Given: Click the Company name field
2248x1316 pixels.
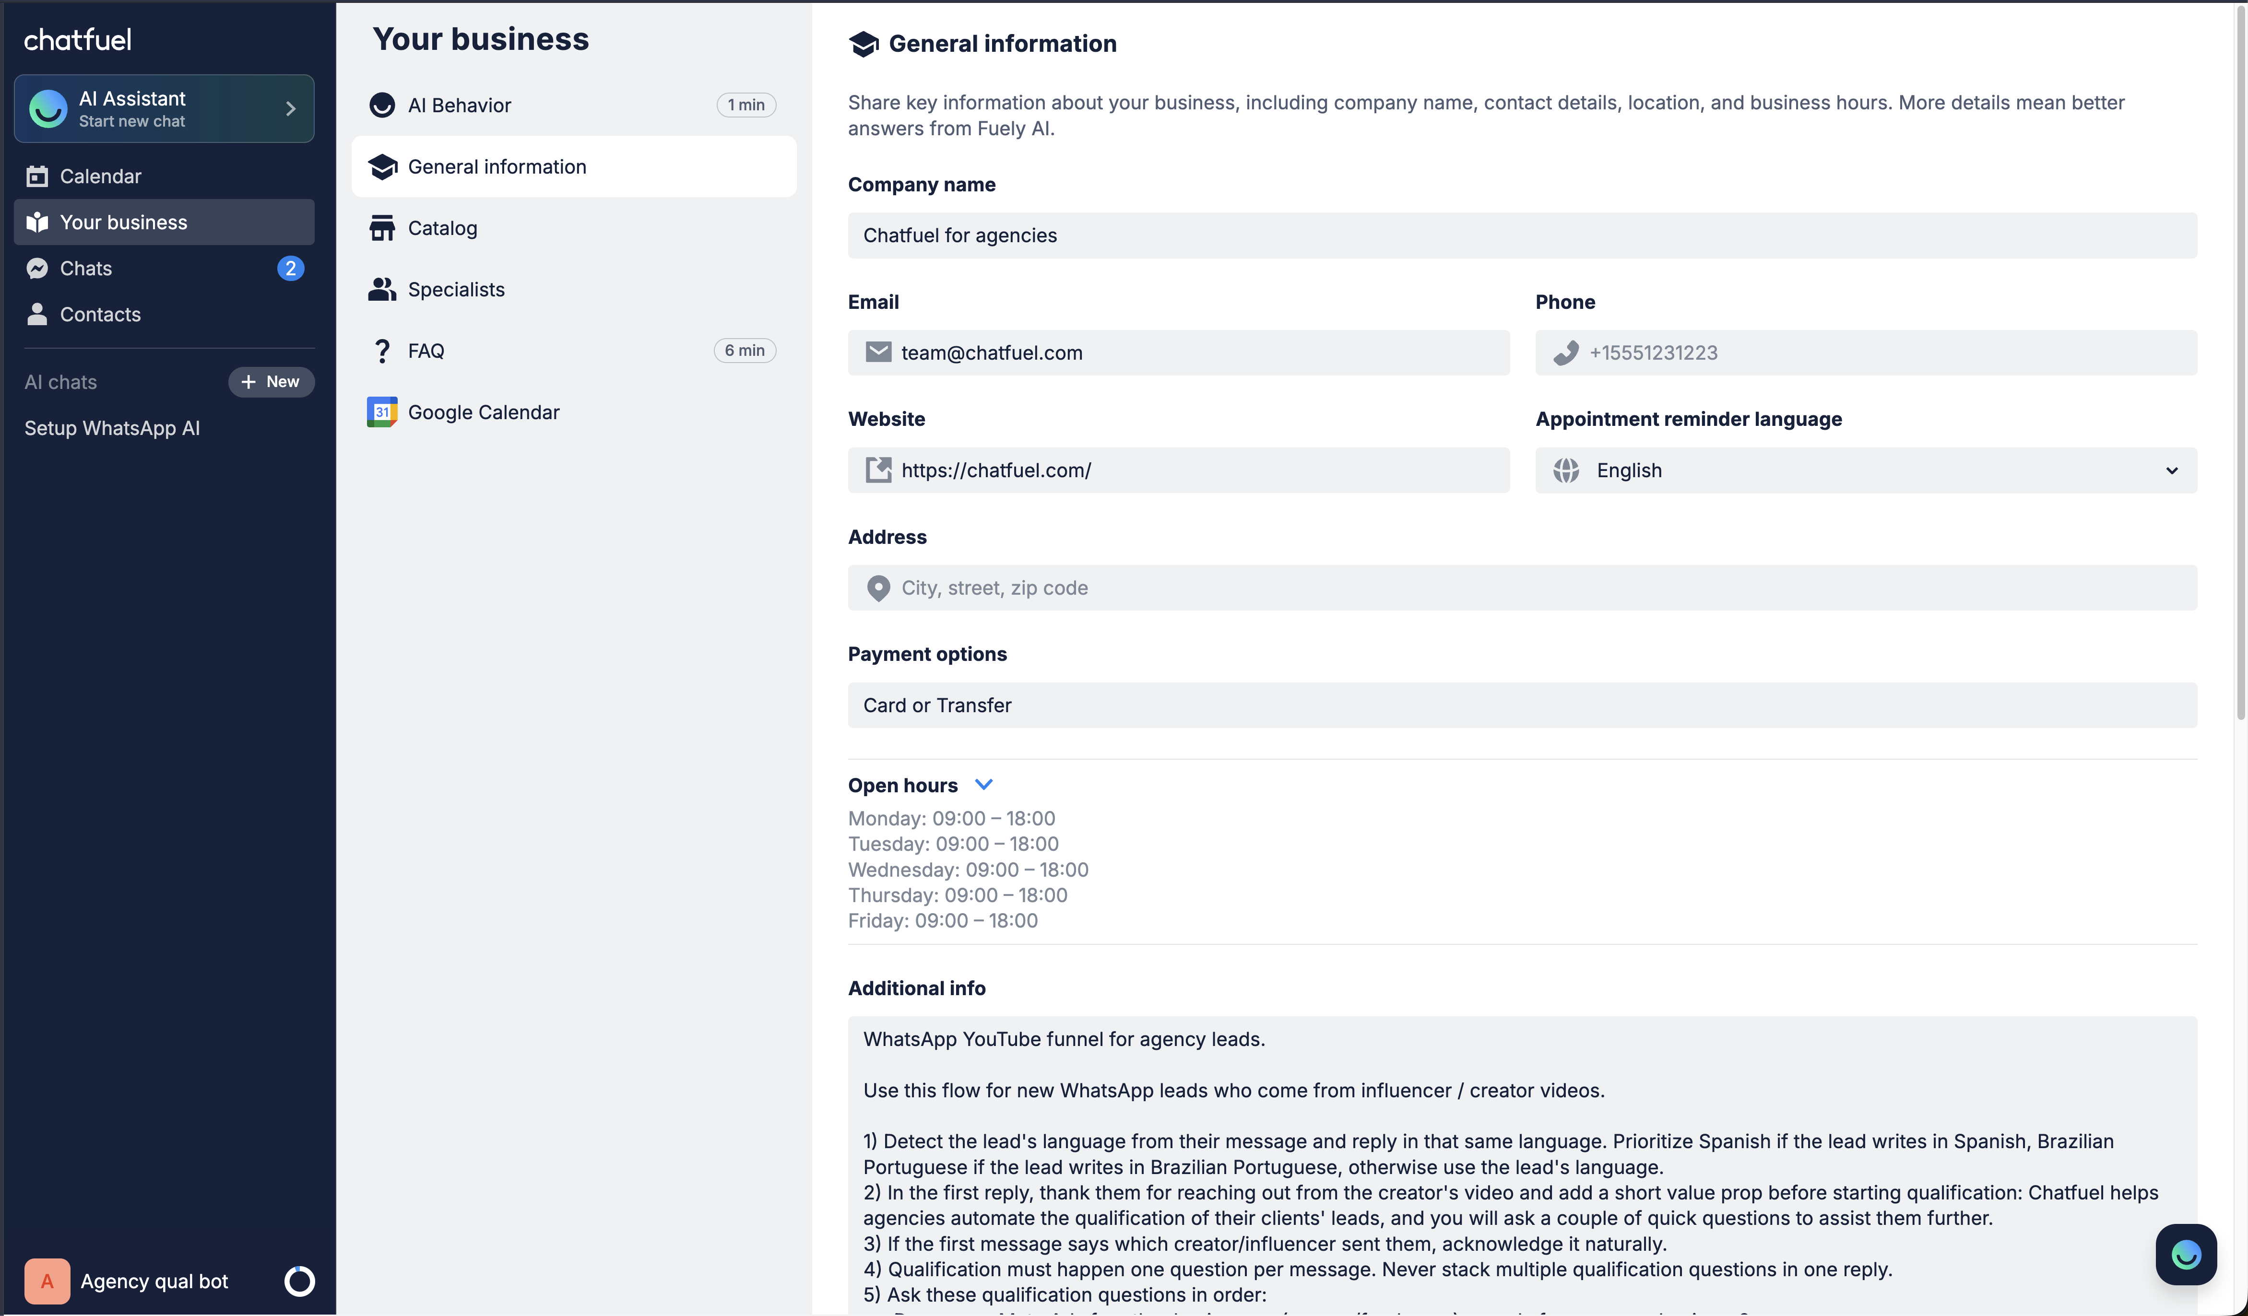Looking at the screenshot, I should [x=1522, y=235].
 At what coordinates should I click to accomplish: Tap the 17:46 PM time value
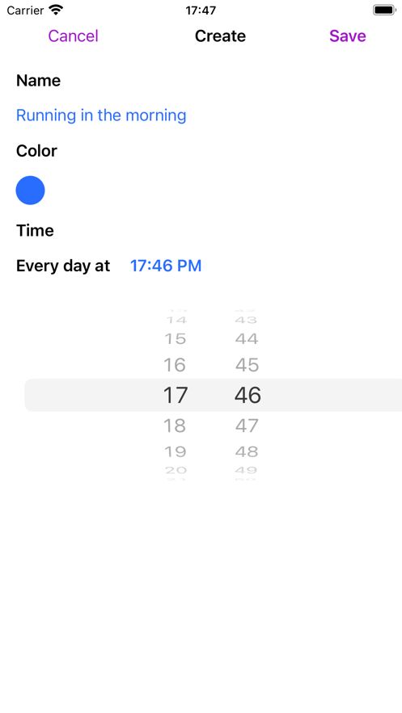pos(166,266)
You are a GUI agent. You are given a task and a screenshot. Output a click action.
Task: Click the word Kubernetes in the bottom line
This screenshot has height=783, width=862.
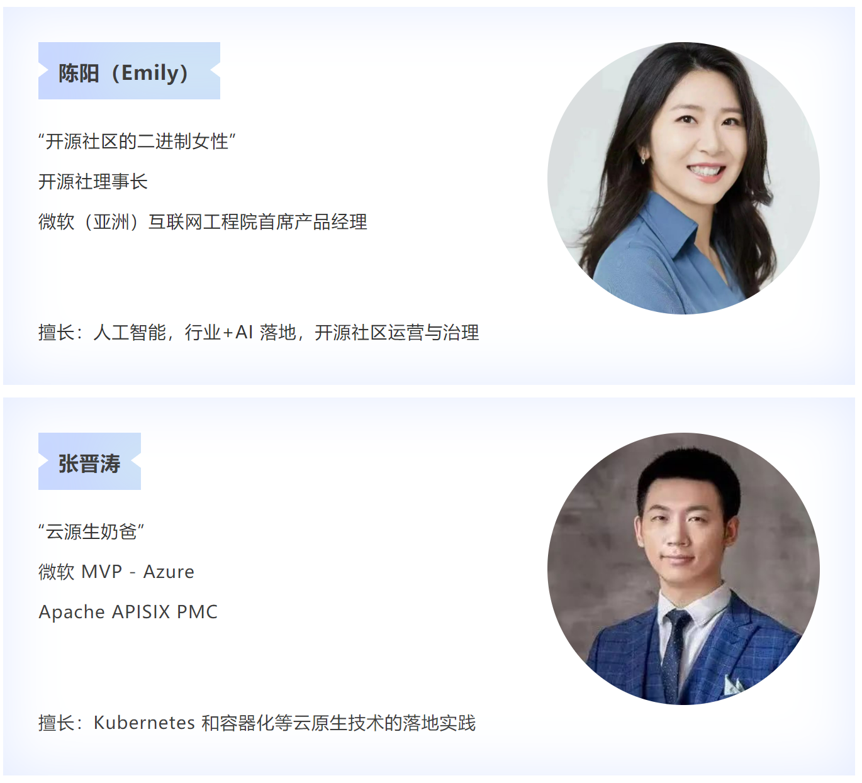click(144, 723)
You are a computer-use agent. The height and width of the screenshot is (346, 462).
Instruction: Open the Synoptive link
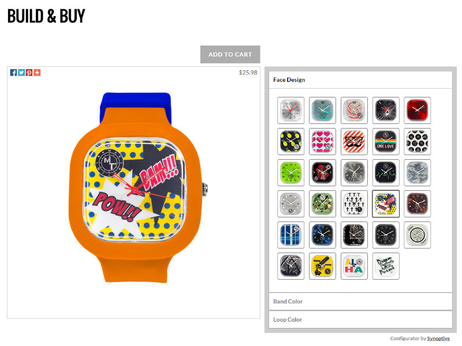pos(438,339)
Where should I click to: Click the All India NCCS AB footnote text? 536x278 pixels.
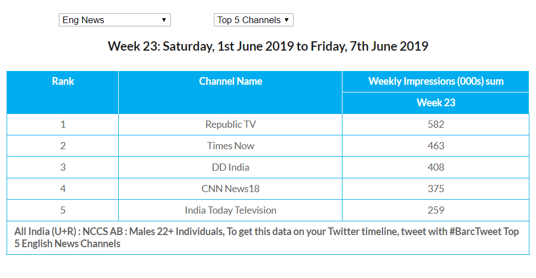(x=267, y=237)
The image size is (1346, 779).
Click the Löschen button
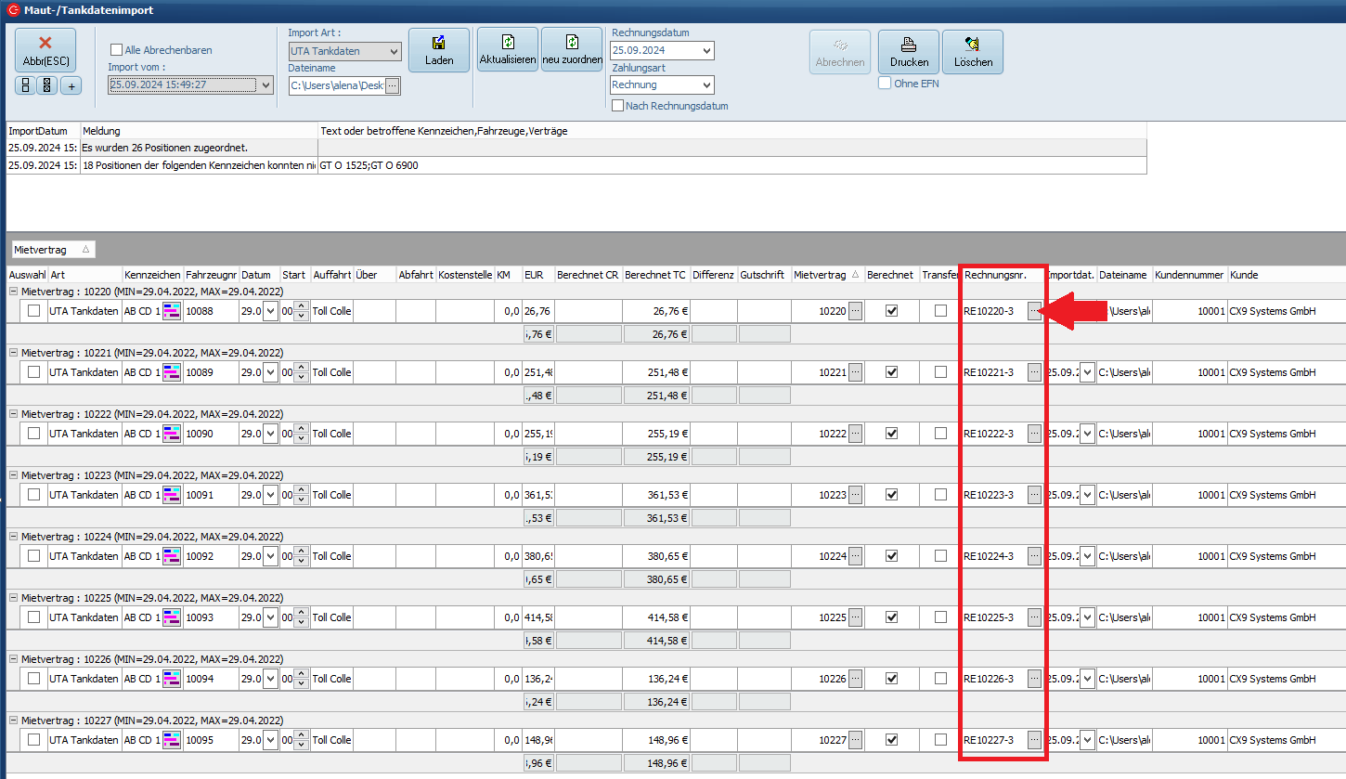coord(973,52)
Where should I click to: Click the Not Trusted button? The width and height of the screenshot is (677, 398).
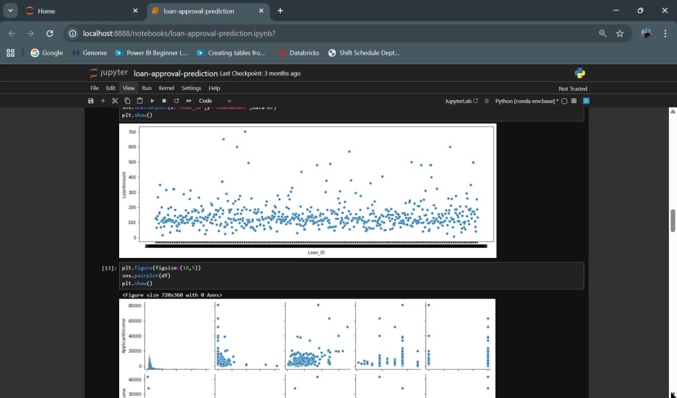point(573,89)
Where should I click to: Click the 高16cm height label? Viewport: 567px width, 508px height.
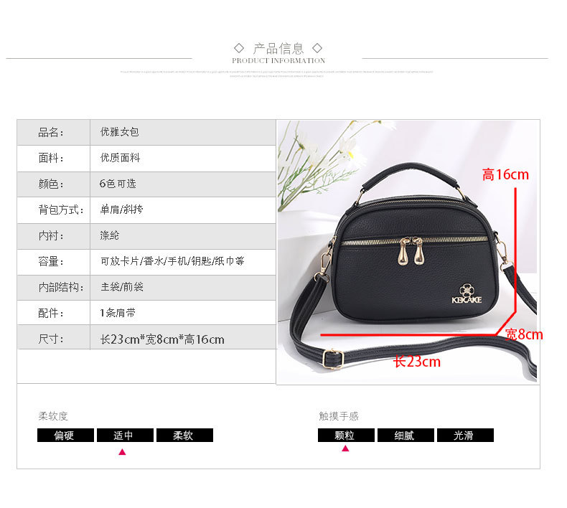click(505, 174)
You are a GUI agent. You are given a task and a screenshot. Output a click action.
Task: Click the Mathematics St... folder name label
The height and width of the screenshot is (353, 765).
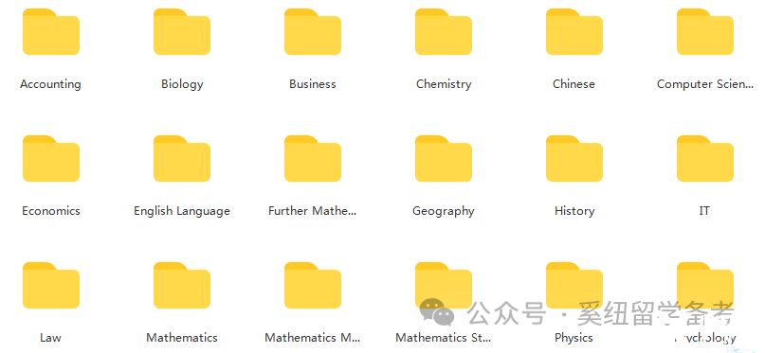point(443,338)
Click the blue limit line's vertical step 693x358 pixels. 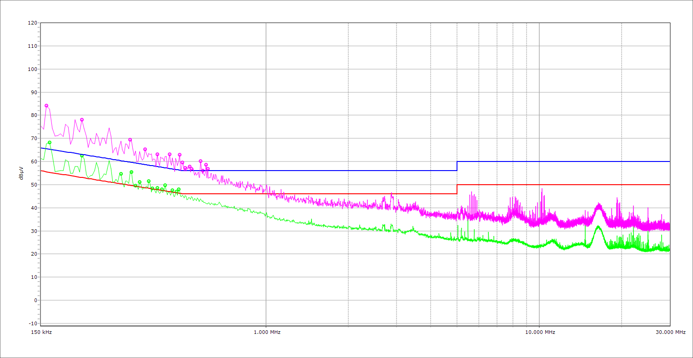[x=457, y=166]
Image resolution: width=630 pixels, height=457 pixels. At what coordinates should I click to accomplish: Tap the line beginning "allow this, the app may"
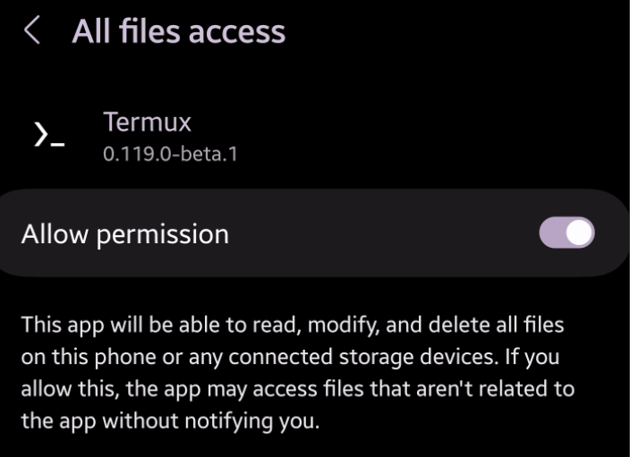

_YOUR GOAL_
Report each line above containing the string "name".

_OUTPUT FOR THIS EXERCISE_
Given: Click the Company name field
Task: Click the Mathematics St... folder name label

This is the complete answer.